Copy out every line of the stored records below, changing nothing.

### Input material ###

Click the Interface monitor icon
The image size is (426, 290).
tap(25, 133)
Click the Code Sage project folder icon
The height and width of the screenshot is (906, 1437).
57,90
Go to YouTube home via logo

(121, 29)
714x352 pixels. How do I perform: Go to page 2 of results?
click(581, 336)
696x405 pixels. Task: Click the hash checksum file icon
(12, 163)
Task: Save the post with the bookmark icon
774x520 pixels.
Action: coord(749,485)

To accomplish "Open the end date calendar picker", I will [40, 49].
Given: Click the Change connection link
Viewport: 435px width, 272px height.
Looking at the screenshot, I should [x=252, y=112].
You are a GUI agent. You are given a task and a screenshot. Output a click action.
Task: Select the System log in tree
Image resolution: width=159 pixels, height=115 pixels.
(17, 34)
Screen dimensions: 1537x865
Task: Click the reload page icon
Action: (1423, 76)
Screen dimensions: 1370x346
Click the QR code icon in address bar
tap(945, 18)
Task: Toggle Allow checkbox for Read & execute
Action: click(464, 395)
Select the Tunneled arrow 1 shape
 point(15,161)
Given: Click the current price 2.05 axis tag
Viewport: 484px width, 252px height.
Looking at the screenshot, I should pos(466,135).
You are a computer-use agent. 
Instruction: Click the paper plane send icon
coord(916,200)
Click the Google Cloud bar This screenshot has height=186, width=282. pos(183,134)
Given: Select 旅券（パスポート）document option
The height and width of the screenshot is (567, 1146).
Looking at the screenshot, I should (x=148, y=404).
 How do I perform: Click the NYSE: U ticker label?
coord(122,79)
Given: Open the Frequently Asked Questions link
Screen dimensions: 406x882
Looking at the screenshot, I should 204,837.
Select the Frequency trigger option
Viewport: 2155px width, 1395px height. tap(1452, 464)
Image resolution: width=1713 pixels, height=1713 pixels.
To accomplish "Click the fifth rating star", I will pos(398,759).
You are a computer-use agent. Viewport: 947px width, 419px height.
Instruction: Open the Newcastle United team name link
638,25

###

Reply to the exercise:
Click the Interface monitor icon
The image size is (426, 290).
tap(25, 133)
Click the Code Sage project folder icon
The height and width of the screenshot is (906, 1437).
57,90
Go to YouTube home via logo

(121, 29)
714x352 pixels. How do I perform: Go to page 2 of results?
click(581, 336)
696x405 pixels. Task: Click the hash checksum file icon
(12, 163)
Task: Save the post with the bookmark icon
774x520 pixels.
Action: coord(749,485)

To accomplish "Open the end date calendar picker", I will [40, 49].
Given: Click the Change connection link
Viewport: 435px width, 272px height.
Looking at the screenshot, I should [x=252, y=112].
You are a GUI agent. You are given a task and a screenshot. Output a click action.
Task: Select the System log in tree
Image resolution: width=159 pixels, height=115 pixels.
(17, 34)
Screen dimensions: 1537x865
Task: Click the reload page icon
Action: (1423, 76)
Screen dimensions: 1370x346
Click the QR code icon in address bar
tap(945, 18)
Task: Toggle Allow checkbox for Read & execute
Action: click(464, 395)
Select the Tunneled arrow 1 shape
 point(15,161)
Given: Click the current price 2.05 axis tag
Viewport: 484px width, 252px height.
Looking at the screenshot, I should pos(466,135).
You are a computer-use agent. 
Instruction: Click the paper plane send icon
coord(916,200)
Click the Google Cloud bar This screenshot has height=186, width=282. pos(183,134)
Given: Select 旅券（パスポート）document option
The height and width of the screenshot is (567, 1146).
Looking at the screenshot, I should (x=148, y=404).
 How do I perform: Click the NYSE: U ticker label?
coord(122,79)
Given: Open the Frequently Asked Questions link
Screen dimensions: 406x882
Looking at the screenshot, I should 204,837.
Select the Frequency trigger option
Viewport: 2155px width, 1395px height. tap(1452, 464)
Image resolution: width=1713 pixels, height=1713 pixels.
To accomplish "Click the fifth rating star", I will pos(398,759).
You are a computer-use agent. Viewport: 947px width, 419px height.
Instruction: Open the Newcastle United team name link
638,25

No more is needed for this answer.